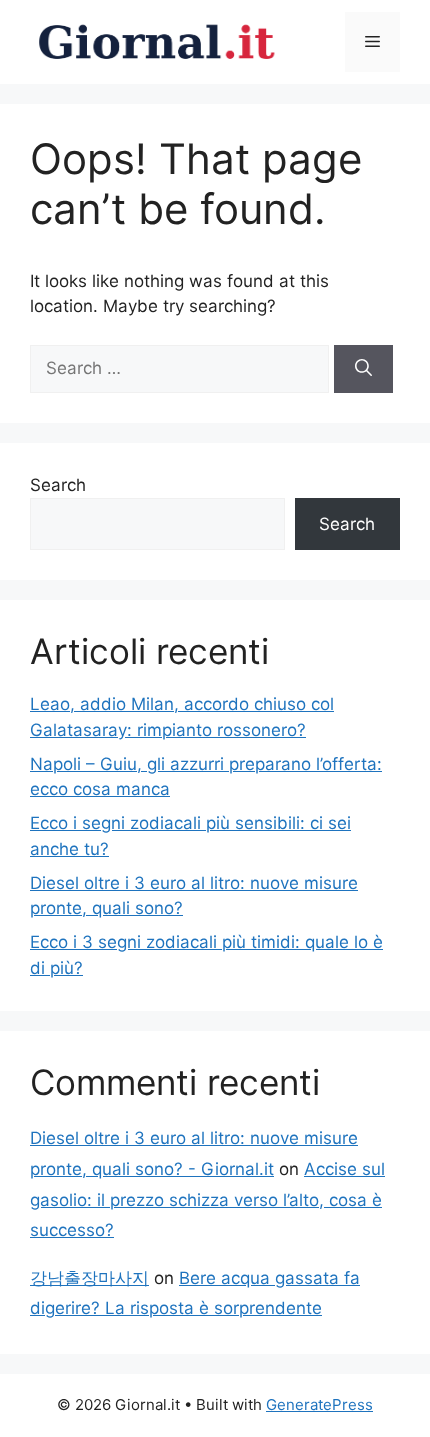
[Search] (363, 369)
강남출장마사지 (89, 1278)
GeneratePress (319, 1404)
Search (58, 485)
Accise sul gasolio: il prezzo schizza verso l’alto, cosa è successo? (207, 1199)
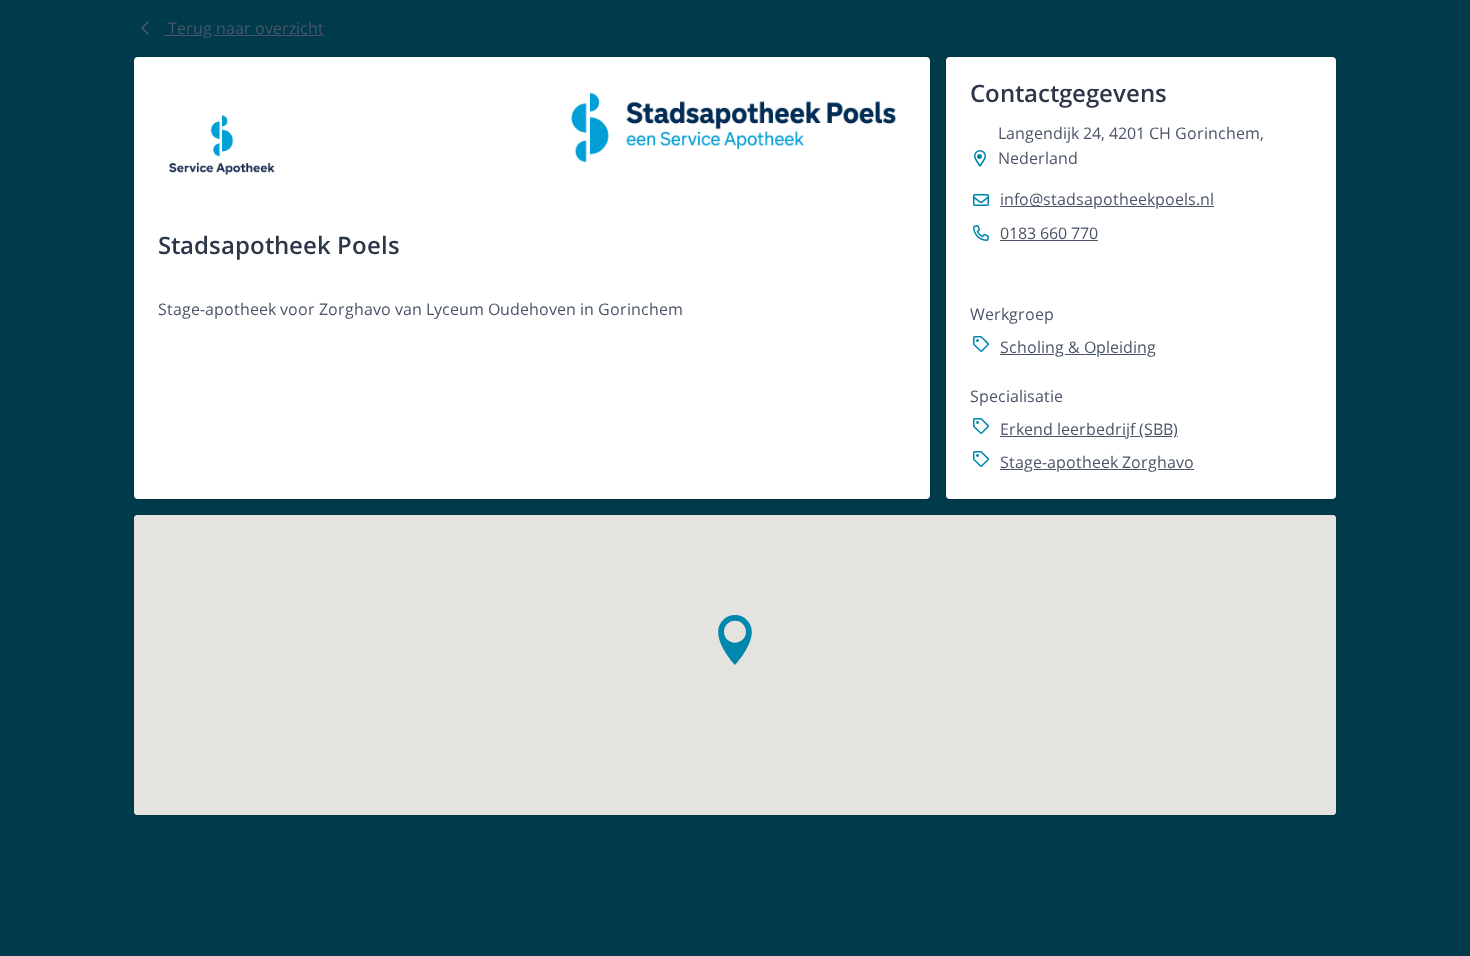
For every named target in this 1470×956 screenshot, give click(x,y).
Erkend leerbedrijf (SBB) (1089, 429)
══════
Copy out exactly the line holding "For every named" and each line after it through the end of the entries, and leave out everything else.

EXERCISE RESULT
For every named target in this 1470×956 screenshot, give click(x,y).
Erkend leerbedrijf (SBB) (1089, 429)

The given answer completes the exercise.